(Stored data entries)

__________________________________________________

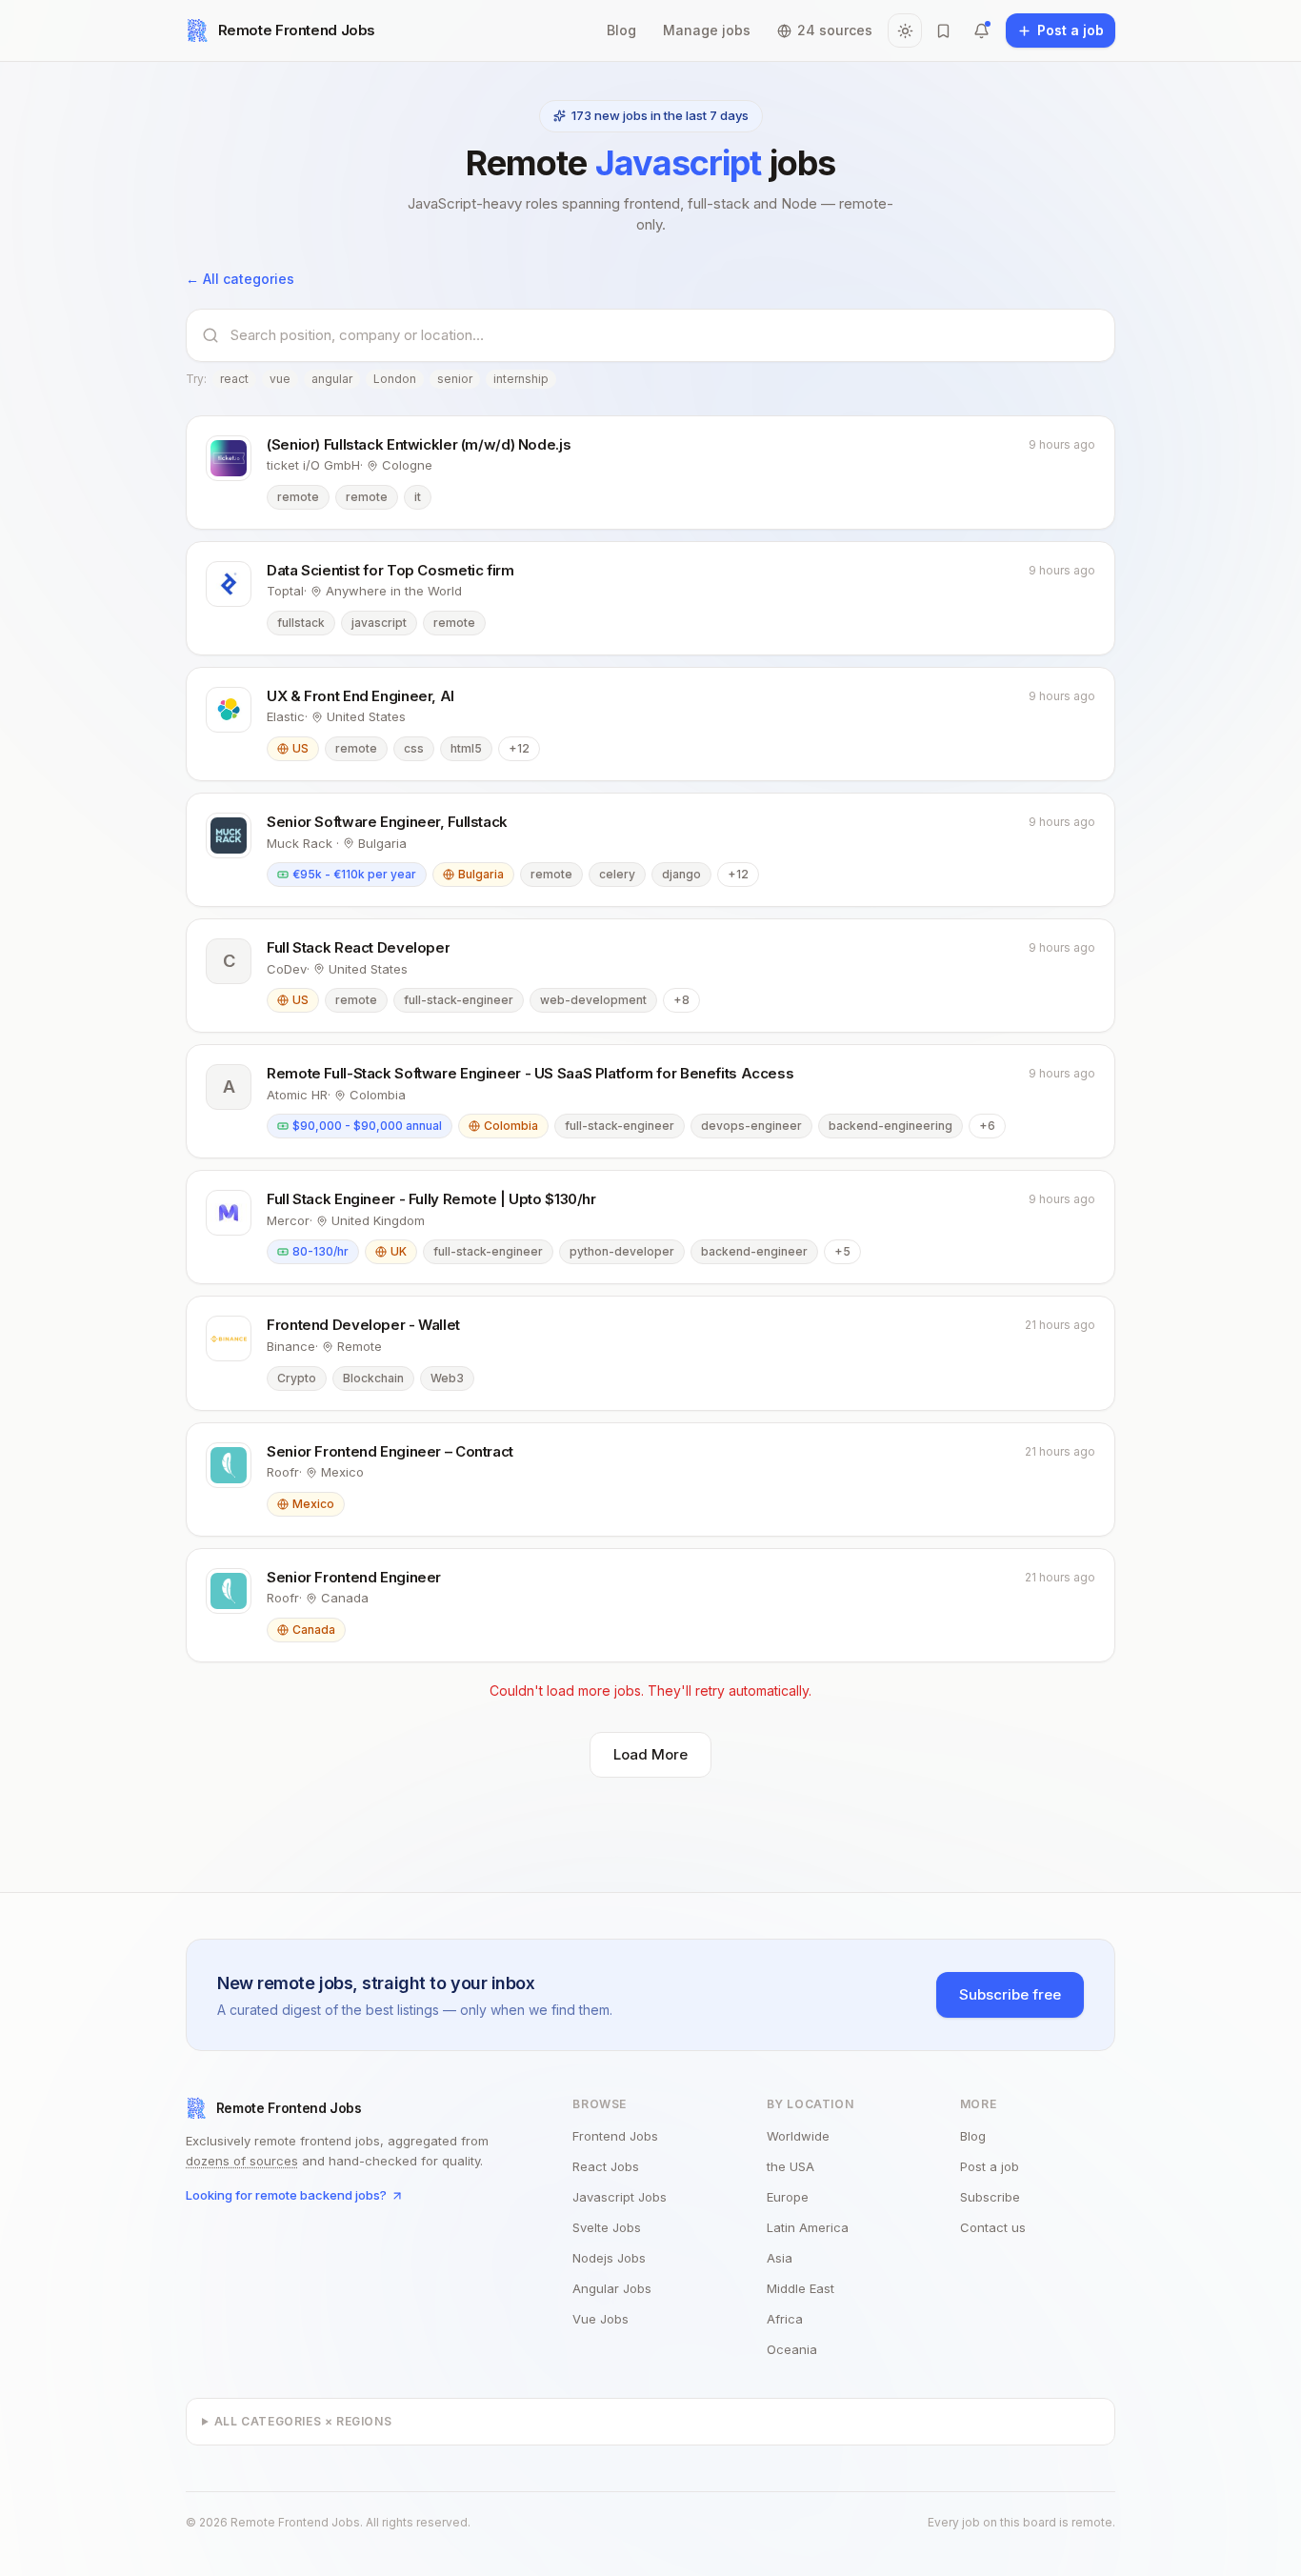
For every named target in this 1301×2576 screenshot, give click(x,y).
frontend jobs (615, 2135)
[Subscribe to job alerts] (981, 30)
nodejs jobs (609, 2257)
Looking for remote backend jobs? (286, 2195)
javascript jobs (619, 2196)
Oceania (792, 2349)
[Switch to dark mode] (905, 30)
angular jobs (611, 2288)
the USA (790, 2166)
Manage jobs (707, 30)
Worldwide (798, 2135)
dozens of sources (242, 2160)
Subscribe (990, 2196)
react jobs (605, 2166)
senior (454, 379)
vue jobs (600, 2318)
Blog (621, 30)
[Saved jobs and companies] (943, 30)
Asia (779, 2257)
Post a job (989, 2166)
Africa (785, 2318)
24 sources (834, 30)
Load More (650, 1754)
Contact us (993, 2227)
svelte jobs (606, 2227)
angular (331, 379)
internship (521, 379)
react (234, 379)
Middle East (800, 2288)
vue (280, 379)
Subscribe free (1010, 1994)
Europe (788, 2196)
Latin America (808, 2227)
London (394, 379)
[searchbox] (664, 335)
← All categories (240, 279)
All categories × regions (302, 2421)
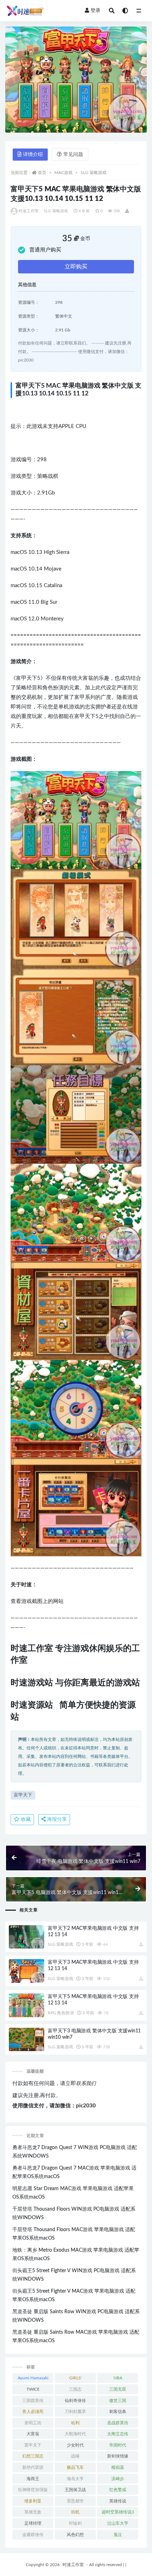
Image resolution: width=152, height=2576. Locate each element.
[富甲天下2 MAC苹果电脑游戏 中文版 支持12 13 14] (26, 1937)
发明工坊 (32, 2423)
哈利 (75, 2423)
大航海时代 (75, 2434)
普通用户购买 (45, 250)
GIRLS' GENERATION (75, 2379)
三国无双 (117, 2389)
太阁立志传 (117, 2434)
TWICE (33, 2389)
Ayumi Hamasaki (33, 2378)
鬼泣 (117, 2534)
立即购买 (76, 267)
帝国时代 (117, 2445)
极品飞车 (75, 2467)
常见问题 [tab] (73, 154)
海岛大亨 (75, 2479)
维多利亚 (32, 2501)
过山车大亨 (117, 2523)
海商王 (33, 2479)
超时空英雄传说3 (118, 2512)
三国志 (75, 2389)
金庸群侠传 (32, 2534)
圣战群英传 (117, 2423)
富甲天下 (23, 1795)
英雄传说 (117, 2501)
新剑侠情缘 (117, 2456)
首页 (42, 172)
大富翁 (33, 2434)
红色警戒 (117, 2490)
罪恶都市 (75, 2501)
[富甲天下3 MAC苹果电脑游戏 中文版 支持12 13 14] (26, 1971)
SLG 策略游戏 (93, 172)
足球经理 (32, 2523)
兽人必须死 (32, 2411)
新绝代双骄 (32, 2467)
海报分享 (56, 1819)
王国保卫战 (75, 2490)
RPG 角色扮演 (61, 2013)
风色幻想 (75, 2534)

__________________________________________________

→ **About this task**:
Read through the entries and copy every line that includes "MAC苹果电脑游戏".

→ **Answer**:
[富甲天下2 MAC苹果电脑游戏 中文版 支持12 13 14] (26, 1937)
[富甲天下3 MAC苹果电脑游戏 中文版 支持12 13 14] (26, 1971)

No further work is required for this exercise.